Спокойно работать мне не дадут. Будут пытаться подставить, убрать с дороги.

Первый звоночек прозвенел через пару дней после разговора с приказчиком. Мне велели подготовить пробную партию формовочной смеси с моими «приправами» для отливки мелких ядер — проверить идею с «ручейками»-литниками. Я сам отмерил уголь и помет, сам проследил, чтобы их нормально перемешали с песком и глиной. Готовую смесь оставили в отдельном корыте, накрыли рогожей до утра.

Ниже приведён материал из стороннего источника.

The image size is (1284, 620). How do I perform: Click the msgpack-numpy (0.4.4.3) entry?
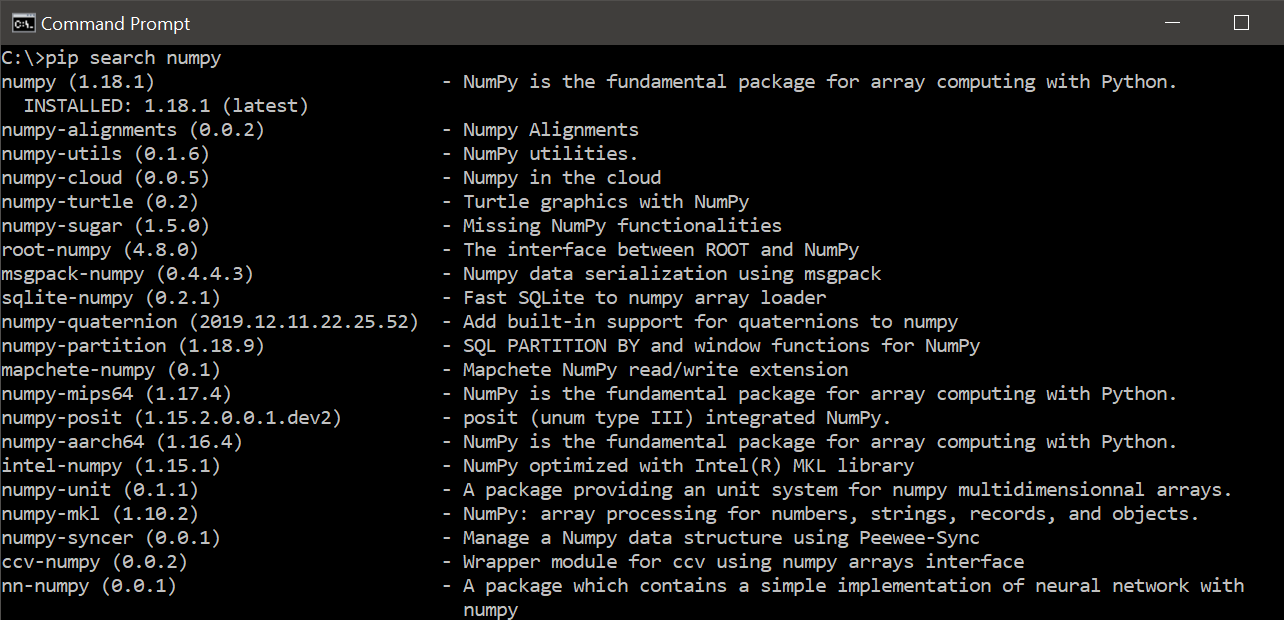pos(127,274)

А утром, когда я пришел в цех, смесь оказалась убитой в хлам. Кто-то ночью щедро ливанул в корыто воды, и вместо нормальной рыхлой земли там было липкое, непросыхающее болото. Формовать из такого — нельзя, отливки были бы сплошь дырявые. Игнат только руками развел и испуганно зыркнул на Захара. Захар побагровел.

— Это что за непотребство⁈ Кто посмел⁈ — заорал он на весь цех. — Опять твое колдовство, Петруха⁈ Али руки у тебя из задницы растут, коли не можешь смесь толком приготовить⁈

Я молчал. Оправдываться — бесполезно. Доказать, что это не я, — нереально. Козла отпущения, конечно, не нашли. Мне влетело и от Захара, и от Игната (который боялся Захара до усрачки). Пришлось заново готовить смесь, терять время. Но я понял главное — это только начало. Будут бить исподтишка, по мелочам, чтоб выставить меня криворуким идиотом и обманщиком.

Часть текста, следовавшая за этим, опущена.